## [Instructions for the task]
Filter the records down to the lines that hold the word "agent", and copy each of those lines.

--- Source information Enclosed Below ---

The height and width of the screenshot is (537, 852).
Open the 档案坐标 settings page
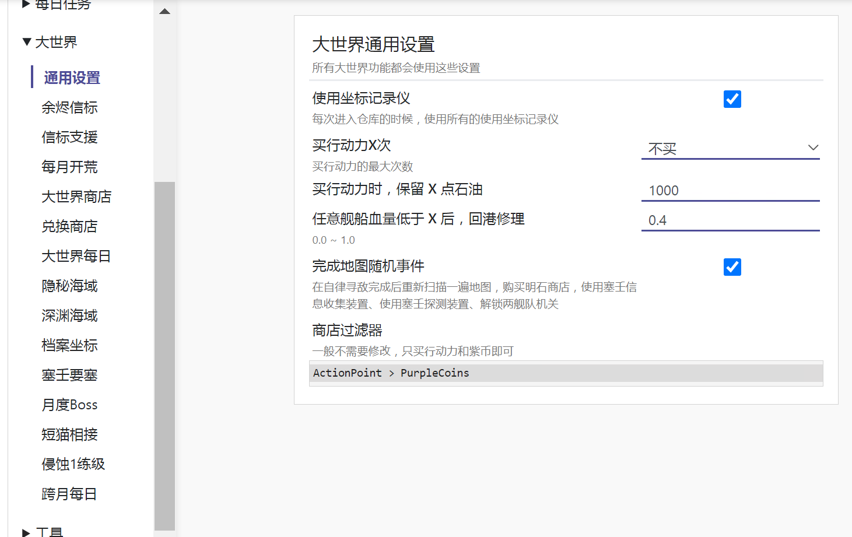click(x=69, y=345)
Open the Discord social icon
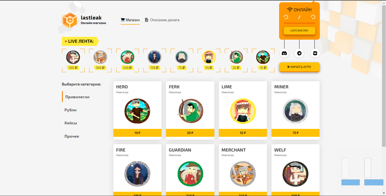This screenshot has width=386, height=196. (x=284, y=53)
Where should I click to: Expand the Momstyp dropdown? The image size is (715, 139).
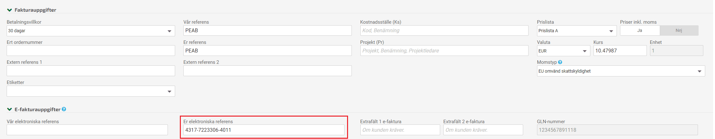621,71
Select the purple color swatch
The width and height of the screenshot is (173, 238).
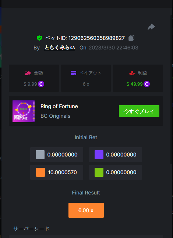tap(99, 155)
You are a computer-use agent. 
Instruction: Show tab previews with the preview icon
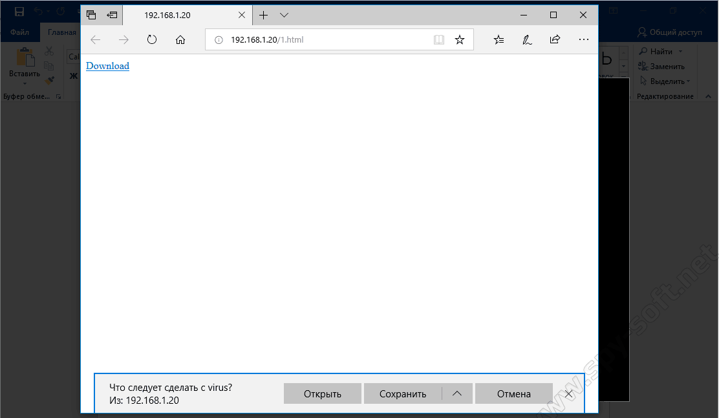pos(91,14)
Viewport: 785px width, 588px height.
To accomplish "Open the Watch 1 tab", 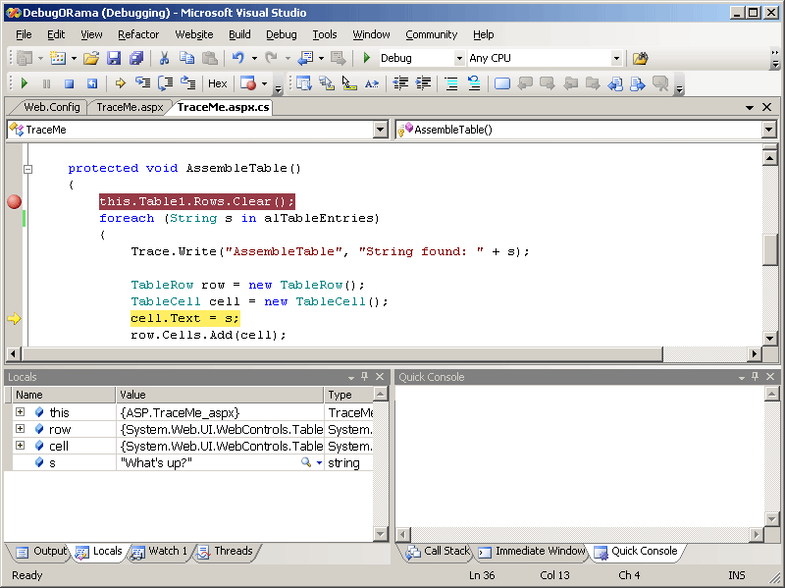I will [160, 552].

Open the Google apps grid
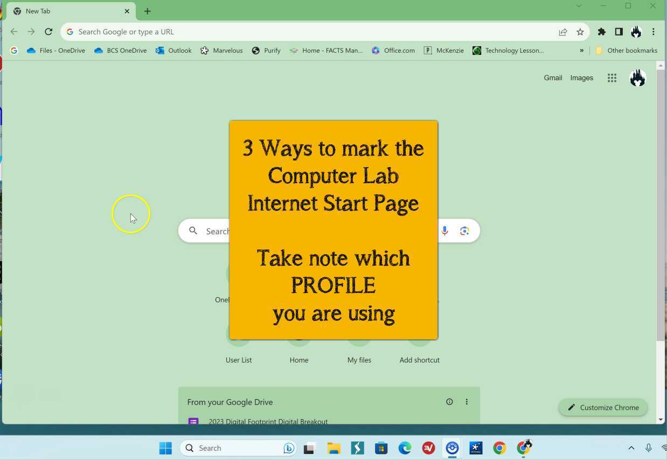(612, 78)
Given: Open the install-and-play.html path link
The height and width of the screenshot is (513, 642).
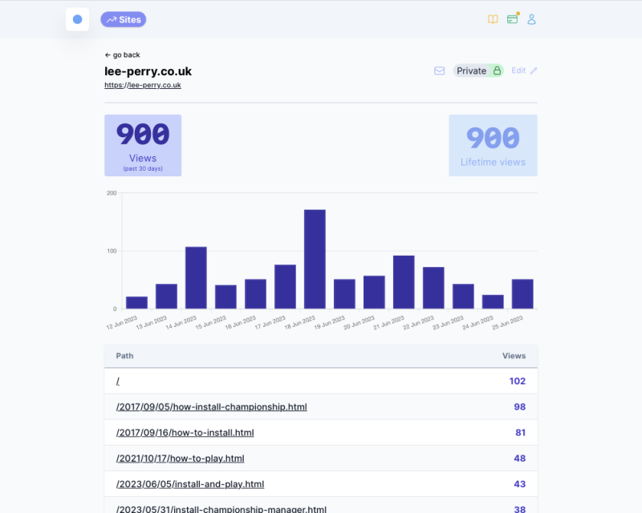Looking at the screenshot, I should 189,484.
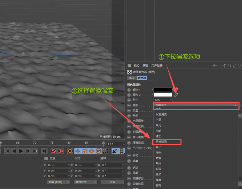Jump to the end of the animation
The height and width of the screenshot is (189, 242).
(35, 151)
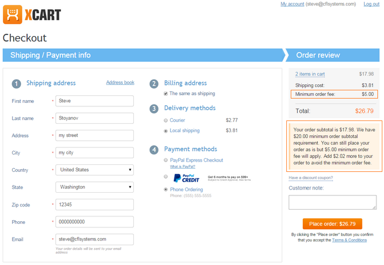Open 'Have a discount coupon?' link
This screenshot has height=265, width=384.
[310, 178]
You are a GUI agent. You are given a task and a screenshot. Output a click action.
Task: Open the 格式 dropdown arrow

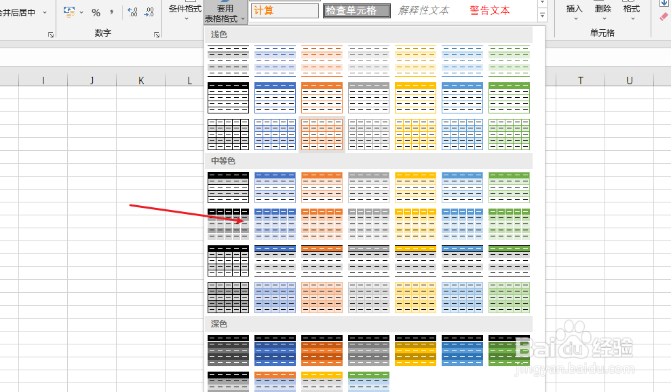tap(631, 18)
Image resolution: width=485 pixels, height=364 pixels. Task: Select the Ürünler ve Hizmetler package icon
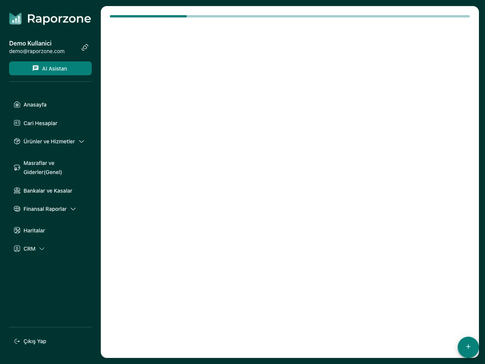coord(17,141)
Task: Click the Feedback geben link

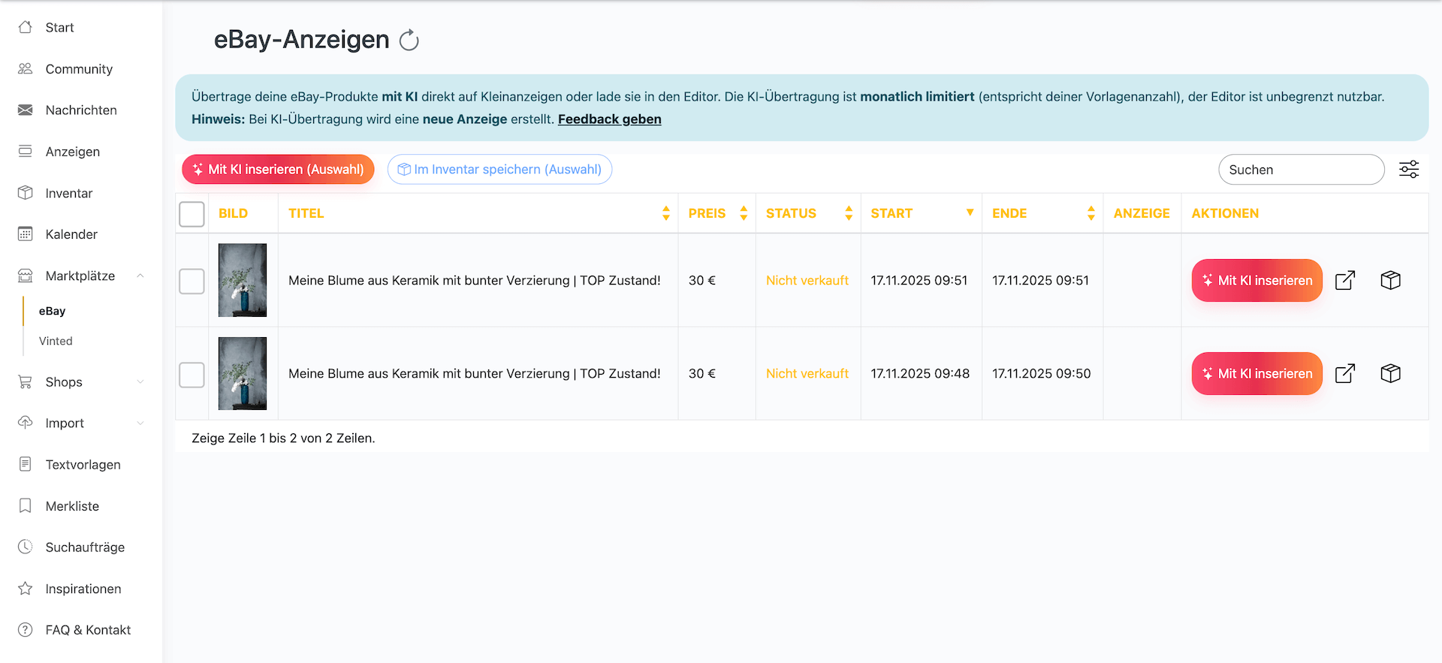Action: point(609,119)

--- End of Enclosed Source information ---

## [Task solution]
You are a computer-use agent. 
You are a GUI agent. You are given a task and a screenshot. Output a click action.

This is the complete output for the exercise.